_Фрагмент текста_
»»

Александр Кабаков - Аксенов
Е.П.: Да, это очень важно, надо определить, почему он, Василий Павлович, — «наш» шестидесятник стопроцентно… Ведь масса книг написана о шестидесятниках, про феномен… Ведь это же не только российское, то есть советское явление — правильно, да? Или нет?
А.К.: Это советское. А то мы в шестидесятники тогда запишем Алена Гинзберга, Джека Керуака — какие они, к черту, шестидесятники с советской точки зрения?

««

_Постановка задачи 1_
Верните без единого изменения строки из записей: всё от строки, где есть «The width and», и ниже до строки, где есть «Action: [542, 737]», включая обе эти строки.

_Выдержки из данных_

»»

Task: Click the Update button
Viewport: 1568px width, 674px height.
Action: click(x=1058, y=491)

««
»»

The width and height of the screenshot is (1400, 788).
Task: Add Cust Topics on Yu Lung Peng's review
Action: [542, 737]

««
»»

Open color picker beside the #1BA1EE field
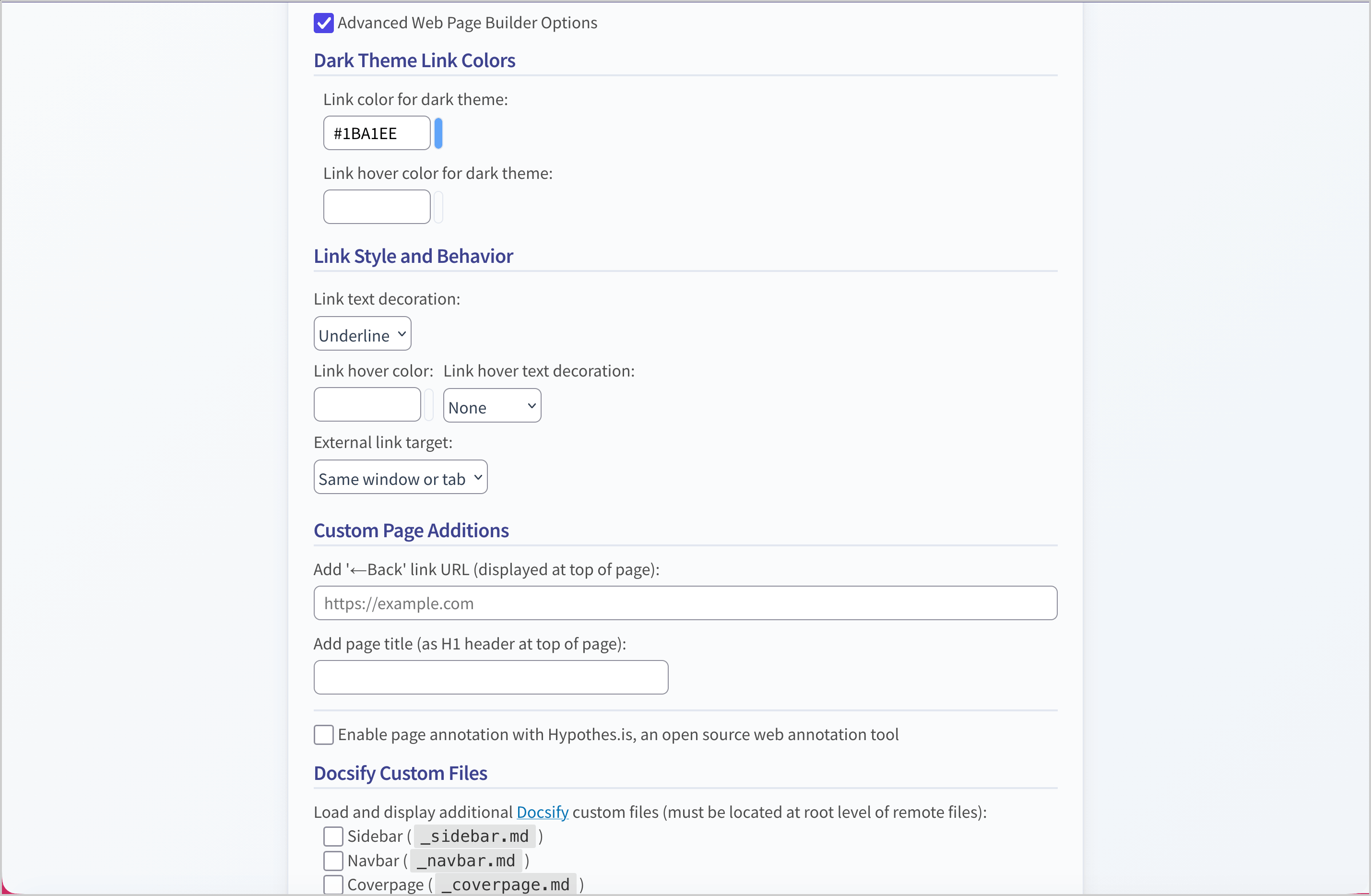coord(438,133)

««

_Постановка задачи 2_
Перепечатайте дословно часть текста об Аксенове: всё от слов «Александр Кабаков - Аксенов» и дальше вниз до слов «да? Или нет?».

_Ответ 1_
The width and height of the screenshot is (1400, 788).
Task: Add Cust Topics on Yu Lung Peng's review
Action: [542, 737]

_Ответ 2_
Александр Кабаков - Аксенов
Е.П.: Да, это очень важно, надо определить, почему он, Василий Павлович, — «наш» шестидесятник стопроцентно… Ведь масса книг написана о шестидесятниках, про феномен… Ведь это же не только российское, то есть советское явление — правильно, да? Или нет?